Abstract
Background: Pulmonary arterial hypertension (PAH) is defined as a complex disease of clinically characterized by elevated pulmonary pressure eventually resulting in right heart failure and premature death. To date, PAH still remains a life-threatening disease. Published evidence suggests that patients with PAH present profound sympathetic nervous system abnormalities and sympathetic activity has been shown to be increased. The mechanism of PAH is still complex and poorly understood.
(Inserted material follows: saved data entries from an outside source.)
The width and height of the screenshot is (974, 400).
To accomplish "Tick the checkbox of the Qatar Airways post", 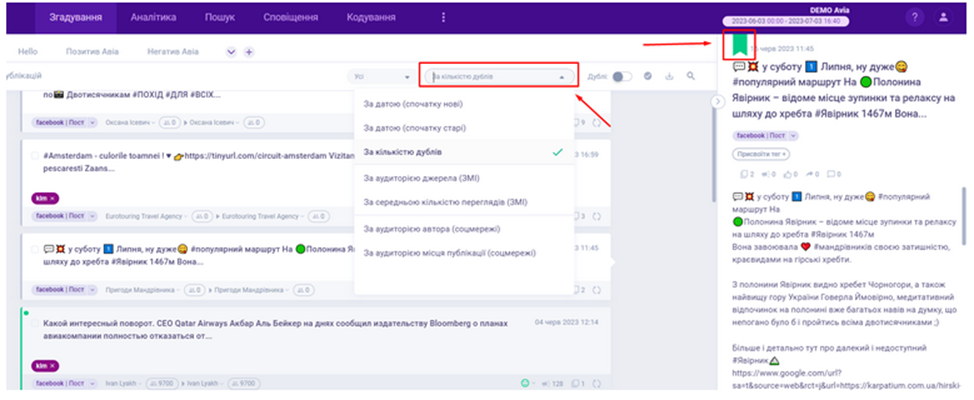I will [36, 324].
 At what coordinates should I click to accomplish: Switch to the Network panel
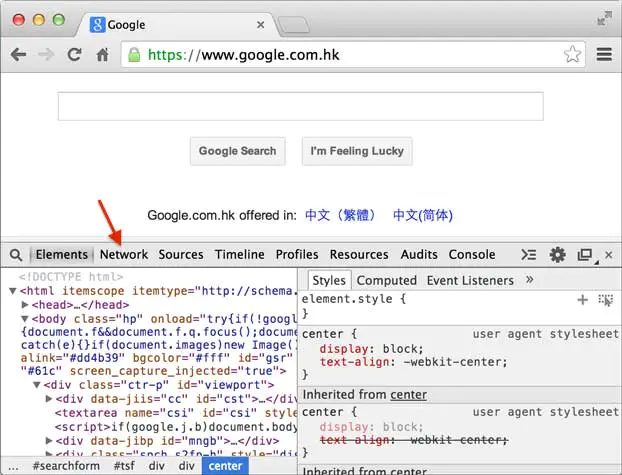pyautogui.click(x=124, y=254)
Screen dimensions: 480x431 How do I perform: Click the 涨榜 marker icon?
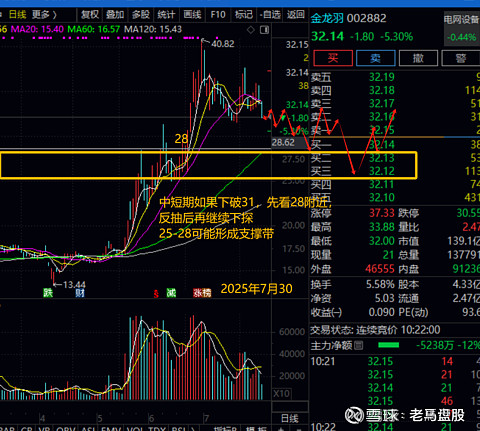[x=202, y=293]
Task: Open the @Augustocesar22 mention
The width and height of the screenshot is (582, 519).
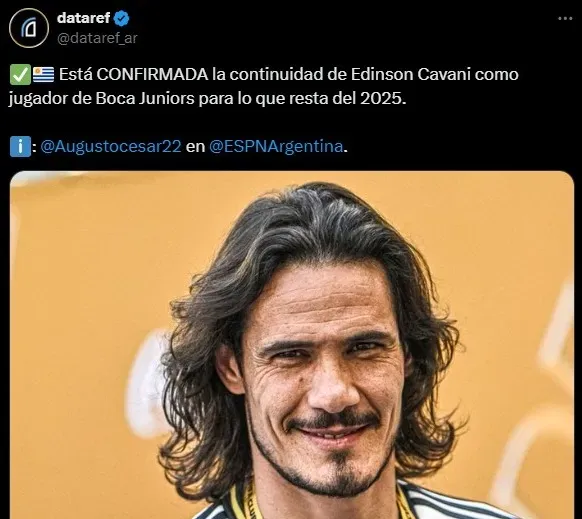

Results: Some data have showed that adrenoceptors are involved in the process of the pathology and have different functions in the progression of PAH followed by heart failure. Alpha-adrenergic receptors mediate most excitatory effects and induce growth of smooth muscle cells and adventitial fibroblasts via complex cellular and molecular mechanisms. However, beta-adrenergic receptor mainly detected in endothelial layer commonly exerts relaxation effects on pulmonary artery. In addition, G protein-coupled receptor kinase 2, the primary G protein-coupled receptor kinase expressed in the heart, has been shown to be increased, resulting in the distinctive loss of inotropic reserve and functional capacity of the failing heart according to the activation of sympathetic nervous system. Conclusion: Here, we summarize the relevant available studies describing the roles of sympathetic nervous system in the progression of PAH.Keywords: Pulmonary arterial hypertension, sympathetic nervous system, adrenergic signaling, vascular remodeling, G protein-coupled receptor kinase 2, heart failure.